In Zukunft soll eine staatliche Kennzeichnung dafür sorgen, dass Verbraucherinnen und Verbraucher genauer wissen, woher ihr Fleisch kommt. Diese wird erstmal nur für Schweinefleisch aus der Massentierhaltung zur Pflicht. Das Ganze soll ab Herbst greifen - mit einer Übergangsphase von zwei Jahren. Bisher findet man auf Verpackungen im Fleischregal verschiedene Labels wie "Haltungsform", "Für mehr Tierwohl" oder BIO. Diese sind allerdings alle freiwillig.

━━━━━━━━━━

Arbeitsaufträge
(A) Schreiben Sie den Abschnitt des Textauszugs, der mit den Worten „In Zukunft soll“ beginnt und mit „allerdings alle freiwillig.“ endet, erneut ab und ersetzen Sie dabei „Schweinefleisch“ durch „Geflügelfleisch“.
(B) Wie lange dauert laut Textauszug die Übergangsphase für die staatliche Kennzeichnung?
Die Datensätze sind eigenständiges Material und gehören nicht zum Textauszug.

━━━━━━━━━━

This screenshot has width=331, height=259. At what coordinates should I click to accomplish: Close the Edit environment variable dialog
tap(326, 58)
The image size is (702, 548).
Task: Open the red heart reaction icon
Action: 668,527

━━━━━━━━━━

Richtige Lösungen
(A)
In Zukunft soll eine staatliche Kennzeichnung dafür sorgen, dass Verbraucherinnen und Verbraucher genauer wissen, woher ihr Fleisch kommt. Diese wird erstmal nur für Geflügelfleisch aus der Massentierhaltung zur Pflicht. Das Ganze soll ab Herbst greifen - mit einer Übergangsphase von zwei Jahren. Bisher findet man auf Verpackungen im Fleischregal verschiedene Labels wie "Haltungsform", "Für mehr Tierwohl" oder BIO. Diese sind allerdings alle freiwillig.

(B) Die Übergangsphase dauert zwei Jahre.